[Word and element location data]
....................

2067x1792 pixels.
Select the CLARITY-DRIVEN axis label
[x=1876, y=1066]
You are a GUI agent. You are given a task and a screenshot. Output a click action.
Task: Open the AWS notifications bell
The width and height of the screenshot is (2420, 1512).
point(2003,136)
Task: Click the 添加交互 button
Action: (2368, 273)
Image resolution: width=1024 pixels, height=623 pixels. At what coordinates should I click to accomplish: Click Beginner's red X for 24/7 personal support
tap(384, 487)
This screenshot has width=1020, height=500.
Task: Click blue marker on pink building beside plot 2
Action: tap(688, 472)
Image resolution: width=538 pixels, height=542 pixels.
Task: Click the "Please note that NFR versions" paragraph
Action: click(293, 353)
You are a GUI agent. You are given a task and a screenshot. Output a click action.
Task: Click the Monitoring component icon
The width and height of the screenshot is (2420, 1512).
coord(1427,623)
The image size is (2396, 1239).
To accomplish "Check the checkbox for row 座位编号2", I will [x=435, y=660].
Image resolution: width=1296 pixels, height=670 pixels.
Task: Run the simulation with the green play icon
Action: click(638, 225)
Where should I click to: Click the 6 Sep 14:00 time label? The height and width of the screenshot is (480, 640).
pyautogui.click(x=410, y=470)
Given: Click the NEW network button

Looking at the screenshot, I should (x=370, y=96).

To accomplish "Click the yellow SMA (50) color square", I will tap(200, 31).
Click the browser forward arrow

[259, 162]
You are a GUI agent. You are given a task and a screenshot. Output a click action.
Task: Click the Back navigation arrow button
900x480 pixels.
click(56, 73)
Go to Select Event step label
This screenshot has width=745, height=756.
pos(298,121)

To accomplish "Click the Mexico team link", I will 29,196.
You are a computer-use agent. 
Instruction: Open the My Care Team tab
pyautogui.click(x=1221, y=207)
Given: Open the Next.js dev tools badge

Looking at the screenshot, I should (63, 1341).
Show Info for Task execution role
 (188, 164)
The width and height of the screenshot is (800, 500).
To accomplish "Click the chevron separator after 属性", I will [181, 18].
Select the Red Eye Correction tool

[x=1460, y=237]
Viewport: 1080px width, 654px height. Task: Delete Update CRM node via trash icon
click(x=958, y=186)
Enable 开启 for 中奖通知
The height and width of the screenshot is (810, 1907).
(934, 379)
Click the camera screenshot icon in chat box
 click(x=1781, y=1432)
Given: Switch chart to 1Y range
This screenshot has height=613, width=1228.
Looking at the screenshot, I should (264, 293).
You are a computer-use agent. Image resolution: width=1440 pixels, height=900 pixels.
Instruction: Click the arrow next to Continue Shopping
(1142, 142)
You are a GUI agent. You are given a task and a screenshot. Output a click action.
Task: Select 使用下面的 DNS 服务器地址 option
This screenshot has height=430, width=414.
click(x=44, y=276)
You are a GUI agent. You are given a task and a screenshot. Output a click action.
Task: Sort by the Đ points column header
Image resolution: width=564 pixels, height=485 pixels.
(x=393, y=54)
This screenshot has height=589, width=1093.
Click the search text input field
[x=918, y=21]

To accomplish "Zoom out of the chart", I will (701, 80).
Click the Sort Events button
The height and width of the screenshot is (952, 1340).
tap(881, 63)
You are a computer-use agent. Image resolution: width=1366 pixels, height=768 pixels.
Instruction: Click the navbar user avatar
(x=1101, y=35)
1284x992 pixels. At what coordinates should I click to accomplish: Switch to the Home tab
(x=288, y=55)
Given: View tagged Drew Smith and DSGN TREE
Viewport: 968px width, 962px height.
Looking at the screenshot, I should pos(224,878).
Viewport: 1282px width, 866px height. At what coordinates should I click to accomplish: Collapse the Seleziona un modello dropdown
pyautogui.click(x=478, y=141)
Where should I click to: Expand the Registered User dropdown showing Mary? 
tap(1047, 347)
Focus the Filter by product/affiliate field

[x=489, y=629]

....................

● What to do
Extract every line above that contains the string "will", matching case exactly.

● Expected answer
To accomplish "Check the checkbox for row 座位编号2", I will [x=435, y=660].
To accomplish "Click the yellow SMA (50) color square", I will tap(200, 31).
To accomplish "Click the Mexico team link", I will 29,196.
To accomplish "Click the chevron separator after 属性", I will [181, 18].
To accomplish "Zoom out of the chart", I will (701, 80).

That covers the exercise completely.